## TEXT EXCERPT

# # #

From c355f2e06a0ccd6069328ca082d36eb9ff88697b Mon Sep 17 00:00:00 2001
From: rocky <rocky@dusytfeet.com>
Date: Sun, 23 Apr 2023 06:05:54 -0400
Subject: [PATCH] unicode tweaks -

Python 2.x can't accept unicode strings other than \u, so
check whether a unicode string is ASCII or not.
---
 xdis/cross_types.py | 30 +++++++++++++++++++++---------
 1 file changed, 21 insertions(+), 9 deletions(-)

diff --git a/xdis/cross_types.py b/xdis/cross_types.py
index 0f1c0195..c6203798 100644
--- a/xdis/cross_types.py
+++ b/xdis/cross_types.py
@@ -17,6 +17,11 @@
 Defines types from one set of Python versions that don't exist in
 another set of Pythons
 """
+# From
+# https://stackoverflow.com/questions/196345/how-to-check-if-a-string-in-python-is-in-ascii
+def is_ascii(s: str) -> bool:
+    """Check if the characters in string s are in ASCII, U+0-U+7F."""
+    return len(s) == len(s.encode())
 
 
 class LongTypeForPython3(int):
@@ -28,9 +33,9 @@ class LongTypeForPython3(int):
     def __init__(self, value):
         self.value = value
 
-    def __repr__(self):
+    def __repr__(self) -> str:
         """
-        Replacement __str__ and str() for Python3.
+        Replacement repr() and str() for Python3.
         This ensures we get the "L" suffix on long types.
         """
         return f"""{self.value}L"""
@@ -45,15 +50,22 @@ class UnicodeForPython3(str):
     def __init__(self, value):
         self.value = value
 
-    def __repr__(self):
-        """
-        Replacement __str__ and str() for Python3.
-        This ensures we get the "u" suffix on unicode types.
+    def __repr__(self) -> str:
+        r"""
+        Replacement repr() and str() for Python3.
+        This ensures we get the "u" suffix on unicode types,
+        and also \u when the string is not ASCII representable
         """
         try:
-            value = self.value.decode("utf-8")
+            utf8_value = self.value.decode("utf-8")
             # Do we need to handle utf-16 and utf-32?
         except UnicodeDecodeError:
             return f"""u'{str(self.value)[1:]}'"""
-        else:
-            return f"""u'{str(value)}'"""
+
+        if is_ascii(utf8_value):
+            return f"""u'{utf8_value}'"""
+
+        # Turn the unicode character into its Unicode code point,
+        # but strip of the leading "0x".
+        unicode_codepoint = hex(ord(utf8_value))[len("0x") :]
+        return rf"""u'\u{unicode_codepoint}'"""

# # #

## WHAT YOU ARE ASKED TO DO
Copy out each hunk header line in the patch, meaning every line that begins with "@@", in the order it appears. The lines that come next have no connection to the patch.

## GIVEN INFORMATION
# # #

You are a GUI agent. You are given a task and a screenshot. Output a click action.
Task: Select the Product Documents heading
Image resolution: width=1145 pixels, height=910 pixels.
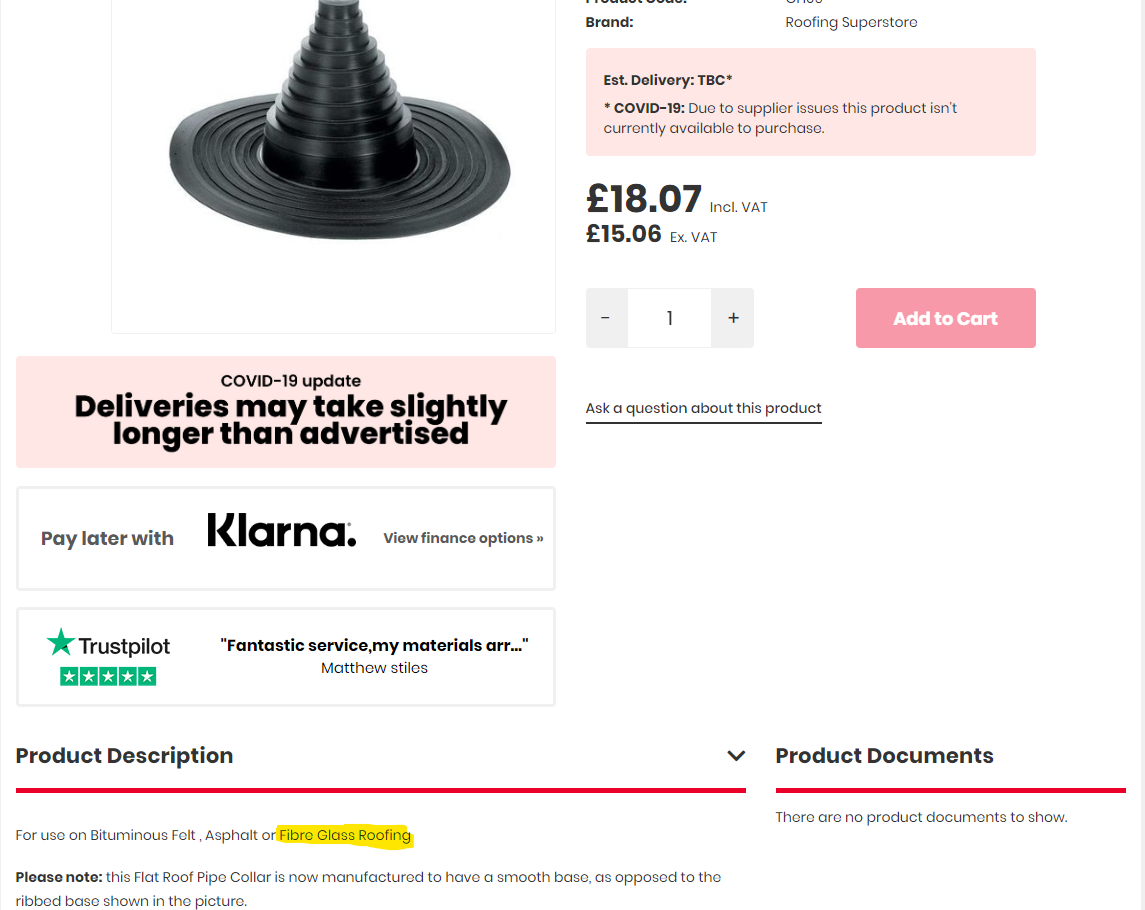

# # #

## COMPLETE OUTPUT
@@ -17,6 +17,11 @@
@@ -28,9 +33,9 @@ class LongTypeForPython3(int):
@@ -45,15 +50,22 @@ class UnicodeForPython3(str):